===== Exercise data =====

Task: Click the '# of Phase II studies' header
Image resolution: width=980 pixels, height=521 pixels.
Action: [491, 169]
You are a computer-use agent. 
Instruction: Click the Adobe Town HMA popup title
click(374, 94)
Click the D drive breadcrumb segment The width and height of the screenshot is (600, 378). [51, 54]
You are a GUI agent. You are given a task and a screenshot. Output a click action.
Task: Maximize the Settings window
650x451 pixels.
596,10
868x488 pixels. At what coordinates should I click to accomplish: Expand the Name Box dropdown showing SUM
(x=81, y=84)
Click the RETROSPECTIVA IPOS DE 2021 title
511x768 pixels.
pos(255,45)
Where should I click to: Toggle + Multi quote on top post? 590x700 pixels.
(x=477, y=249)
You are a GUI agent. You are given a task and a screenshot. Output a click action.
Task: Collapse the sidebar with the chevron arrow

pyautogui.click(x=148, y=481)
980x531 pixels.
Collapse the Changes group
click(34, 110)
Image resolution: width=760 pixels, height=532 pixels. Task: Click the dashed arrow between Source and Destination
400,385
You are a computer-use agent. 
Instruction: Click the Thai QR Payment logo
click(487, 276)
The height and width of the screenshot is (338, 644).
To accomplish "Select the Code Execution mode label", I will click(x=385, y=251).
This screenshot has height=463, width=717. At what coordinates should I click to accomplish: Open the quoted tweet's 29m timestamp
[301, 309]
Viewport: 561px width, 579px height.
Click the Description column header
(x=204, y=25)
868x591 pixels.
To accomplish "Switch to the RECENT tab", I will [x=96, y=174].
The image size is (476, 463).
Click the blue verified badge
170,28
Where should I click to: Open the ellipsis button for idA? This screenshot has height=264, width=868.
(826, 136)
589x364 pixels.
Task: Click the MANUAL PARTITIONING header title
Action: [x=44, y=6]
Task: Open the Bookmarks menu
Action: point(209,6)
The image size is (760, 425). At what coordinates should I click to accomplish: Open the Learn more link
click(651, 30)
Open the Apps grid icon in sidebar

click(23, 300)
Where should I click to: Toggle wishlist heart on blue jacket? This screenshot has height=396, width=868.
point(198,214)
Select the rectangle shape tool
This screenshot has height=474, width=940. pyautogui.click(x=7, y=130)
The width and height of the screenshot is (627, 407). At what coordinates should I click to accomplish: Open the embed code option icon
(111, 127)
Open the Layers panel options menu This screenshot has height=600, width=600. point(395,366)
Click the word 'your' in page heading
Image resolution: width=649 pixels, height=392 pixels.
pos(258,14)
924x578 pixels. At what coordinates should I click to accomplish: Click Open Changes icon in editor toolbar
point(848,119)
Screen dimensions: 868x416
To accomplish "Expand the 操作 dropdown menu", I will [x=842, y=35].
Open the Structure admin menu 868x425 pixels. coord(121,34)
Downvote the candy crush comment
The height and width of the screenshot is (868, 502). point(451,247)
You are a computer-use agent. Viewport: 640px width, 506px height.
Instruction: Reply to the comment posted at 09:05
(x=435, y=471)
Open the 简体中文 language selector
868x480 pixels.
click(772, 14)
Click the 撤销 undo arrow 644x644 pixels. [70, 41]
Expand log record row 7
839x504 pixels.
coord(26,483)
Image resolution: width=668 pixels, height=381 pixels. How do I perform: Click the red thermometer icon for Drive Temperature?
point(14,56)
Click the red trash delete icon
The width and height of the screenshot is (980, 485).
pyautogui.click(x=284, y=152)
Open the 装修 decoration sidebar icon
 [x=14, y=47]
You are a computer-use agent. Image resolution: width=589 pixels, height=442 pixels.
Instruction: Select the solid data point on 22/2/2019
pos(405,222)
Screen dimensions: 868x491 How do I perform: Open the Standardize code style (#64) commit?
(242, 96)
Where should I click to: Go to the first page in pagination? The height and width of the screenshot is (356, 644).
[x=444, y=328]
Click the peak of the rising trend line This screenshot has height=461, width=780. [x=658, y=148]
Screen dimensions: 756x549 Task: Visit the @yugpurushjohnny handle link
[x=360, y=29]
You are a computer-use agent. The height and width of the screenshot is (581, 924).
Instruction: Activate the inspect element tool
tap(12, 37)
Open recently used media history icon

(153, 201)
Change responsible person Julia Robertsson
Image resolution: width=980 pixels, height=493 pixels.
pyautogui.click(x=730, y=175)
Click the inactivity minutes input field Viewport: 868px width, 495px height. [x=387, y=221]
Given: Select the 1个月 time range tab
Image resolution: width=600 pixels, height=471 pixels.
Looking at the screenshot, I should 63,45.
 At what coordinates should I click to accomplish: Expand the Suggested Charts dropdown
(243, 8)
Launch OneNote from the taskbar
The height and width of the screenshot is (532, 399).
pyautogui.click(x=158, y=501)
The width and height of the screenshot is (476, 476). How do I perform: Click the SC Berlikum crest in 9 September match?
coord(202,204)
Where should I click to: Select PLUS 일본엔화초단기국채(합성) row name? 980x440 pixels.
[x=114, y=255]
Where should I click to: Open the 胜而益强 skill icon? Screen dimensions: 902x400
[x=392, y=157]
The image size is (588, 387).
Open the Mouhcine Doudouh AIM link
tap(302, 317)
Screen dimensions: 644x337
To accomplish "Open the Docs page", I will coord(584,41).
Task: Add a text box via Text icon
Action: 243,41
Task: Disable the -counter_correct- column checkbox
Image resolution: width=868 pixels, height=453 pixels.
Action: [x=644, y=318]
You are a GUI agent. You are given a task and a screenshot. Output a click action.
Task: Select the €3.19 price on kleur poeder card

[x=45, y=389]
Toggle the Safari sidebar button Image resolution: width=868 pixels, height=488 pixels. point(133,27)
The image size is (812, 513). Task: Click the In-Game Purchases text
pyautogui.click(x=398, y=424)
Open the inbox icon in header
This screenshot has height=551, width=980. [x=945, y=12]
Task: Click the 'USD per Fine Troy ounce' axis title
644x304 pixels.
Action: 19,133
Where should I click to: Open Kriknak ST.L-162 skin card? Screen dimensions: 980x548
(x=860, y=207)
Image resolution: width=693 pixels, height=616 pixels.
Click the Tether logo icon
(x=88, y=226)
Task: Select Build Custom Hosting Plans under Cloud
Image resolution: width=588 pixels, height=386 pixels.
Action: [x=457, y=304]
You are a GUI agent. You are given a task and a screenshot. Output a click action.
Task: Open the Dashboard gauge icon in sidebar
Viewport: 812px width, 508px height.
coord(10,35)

=====

Quote every line of the data, word for word.

## Reply to the task
Task: Click the '# of Phase II studies' header
Image resolution: width=980 pixels, height=521 pixels.
Action: [491, 169]
You are a computer-use agent. 
Instruction: Click the Adobe Town HMA popup title
click(374, 94)
Click the D drive breadcrumb segment The width and height of the screenshot is (600, 378). [51, 54]
You are a GUI agent. You are given a task and a screenshot. Output a click action.
Task: Maximize the Settings window
650x451 pixels.
596,10
868x488 pixels. At what coordinates should I click to accomplish: Expand the Name Box dropdown showing SUM
(x=81, y=84)
Click the RETROSPECTIVA IPOS DE 2021 title
511x768 pixels.
pos(255,45)
Where should I click to: Toggle + Multi quote on top post? 590x700 pixels.
(x=477, y=249)
You are a GUI agent. You are given a task and a screenshot. Output a click action.
Task: Collapse the sidebar with the chevron arrow

pyautogui.click(x=148, y=481)
980x531 pixels.
Collapse the Changes group
click(34, 110)
Image resolution: width=760 pixels, height=532 pixels. Task: Click the dashed arrow between Source and Destination
400,385
You are a computer-use agent. 
Instruction: Click the Thai QR Payment logo
click(487, 276)
The height and width of the screenshot is (338, 644).
To accomplish "Select the Code Execution mode label", I will click(x=385, y=251).
This screenshot has height=463, width=717. At what coordinates should I click to accomplish: Open the quoted tweet's 29m timestamp
[301, 309]
Viewport: 561px width, 579px height.
Click the Description column header
(x=204, y=25)
868x591 pixels.
To accomplish "Switch to the RECENT tab", I will [x=96, y=174].
The image size is (476, 463).
Click the blue verified badge
170,28
Where should I click to: Open the ellipsis button for idA? This screenshot has height=264, width=868.
(826, 136)
589x364 pixels.
Task: Click the MANUAL PARTITIONING header title
Action: [x=44, y=6]
Task: Open the Bookmarks menu
Action: point(209,6)
The image size is (760, 425). At what coordinates should I click to accomplish: Open the Learn more link
click(651, 30)
Open the Apps grid icon in sidebar

click(23, 300)
Where should I click to: Toggle wishlist heart on blue jacket? This screenshot has height=396, width=868.
point(198,214)
Select the rectangle shape tool
This screenshot has height=474, width=940. pyautogui.click(x=7, y=130)
The width and height of the screenshot is (627, 407). At what coordinates should I click to accomplish: Open the embed code option icon
(111, 127)
Open the Layers panel options menu This screenshot has height=600, width=600. point(395,366)
Click the word 'your' in page heading
Image resolution: width=649 pixels, height=392 pixels.
pos(258,14)
924x578 pixels. At what coordinates should I click to accomplish: Click Open Changes icon in editor toolbar
point(848,119)
Screen dimensions: 868x416
To accomplish "Expand the 操作 dropdown menu", I will [x=842, y=35].
Open the Structure admin menu 868x425 pixels. coord(121,34)
Downvote the candy crush comment
The height and width of the screenshot is (868, 502). point(451,247)
You are a computer-use agent. Viewport: 640px width, 506px height.
Instruction: Reply to the comment posted at 09:05
(x=435, y=471)
Open the 简体中文 language selector
868x480 pixels.
click(772, 14)
Click the 撤销 undo arrow 644x644 pixels. [70, 41]
Expand log record row 7
839x504 pixels.
coord(26,483)
Image resolution: width=668 pixels, height=381 pixels. How do I perform: Click the red thermometer icon for Drive Temperature?
point(14,56)
Click the red trash delete icon
The width and height of the screenshot is (980, 485).
pyautogui.click(x=284, y=152)
Open the 装修 decoration sidebar icon
 [x=14, y=47]
You are a computer-use agent. Image resolution: width=589 pixels, height=442 pixels.
Instruction: Select the solid data point on 22/2/2019
pos(405,222)
Screen dimensions: 868x491 How do I perform: Open the Standardize code style (#64) commit?
(242, 96)
Where should I click to: Go to the first page in pagination? The height and width of the screenshot is (356, 644).
[x=444, y=328]
Click the peak of the rising trend line This screenshot has height=461, width=780. [x=658, y=148]
Screen dimensions: 756x549 Task: Visit the @yugpurushjohnny handle link
[x=360, y=29]
You are a computer-use agent. The height and width of the screenshot is (581, 924).
Instruction: Activate the inspect element tool
tap(12, 37)
Open recently used media history icon

(153, 201)
Change responsible person Julia Robertsson
Image resolution: width=980 pixels, height=493 pixels.
pyautogui.click(x=730, y=175)
Click the inactivity minutes input field Viewport: 868px width, 495px height. [x=387, y=221]
Given: Select the 1个月 time range tab
Image resolution: width=600 pixels, height=471 pixels.
Looking at the screenshot, I should 63,45.
 At what coordinates should I click to accomplish: Expand the Suggested Charts dropdown
(243, 8)
Launch OneNote from the taskbar
The height and width of the screenshot is (532, 399).
pyautogui.click(x=158, y=501)
The width and height of the screenshot is (476, 476). How do I perform: Click the SC Berlikum crest in 9 September match?
coord(202,204)
Where should I click to: Select PLUS 일본엔화초단기국채(합성) row name? 980x440 pixels.
[x=114, y=255]
Where should I click to: Open the 胜而益强 skill icon? Screen dimensions: 902x400
[x=392, y=157]
The image size is (588, 387).
Open the Mouhcine Doudouh AIM link
tap(302, 317)
Screen dimensions: 644x337
To accomplish "Open the Docs page", I will coord(584,41).
Task: Add a text box via Text icon
Action: 243,41
Task: Disable the -counter_correct- column checkbox
Image resolution: width=868 pixels, height=453 pixels.
Action: [x=644, y=318]
You are a GUI agent. You are given a task and a screenshot. Output a click action.
Task: Select the €3.19 price on kleur poeder card

[x=45, y=389]
Toggle the Safari sidebar button Image resolution: width=868 pixels, height=488 pixels. point(133,27)
The image size is (812, 513). Task: Click the In-Game Purchases text
pyautogui.click(x=398, y=424)
Open the inbox icon in header
This screenshot has height=551, width=980. [x=945, y=12]
Task: Click the 'USD per Fine Troy ounce' axis title
644x304 pixels.
Action: 19,133
Where should I click to: Open Kriknak ST.L-162 skin card? Screen dimensions: 980x548
(x=860, y=207)
Image resolution: width=693 pixels, height=616 pixels.
Click the Tether logo icon
(x=88, y=226)
Task: Select Build Custom Hosting Plans under Cloud
Image resolution: width=588 pixels, height=386 pixels.
Action: [x=457, y=304]
You are a GUI agent. You are given a task and a screenshot. Output a click action.
Task: Open the Dashboard gauge icon in sidebar
Viewport: 812px width, 508px height.
coord(10,35)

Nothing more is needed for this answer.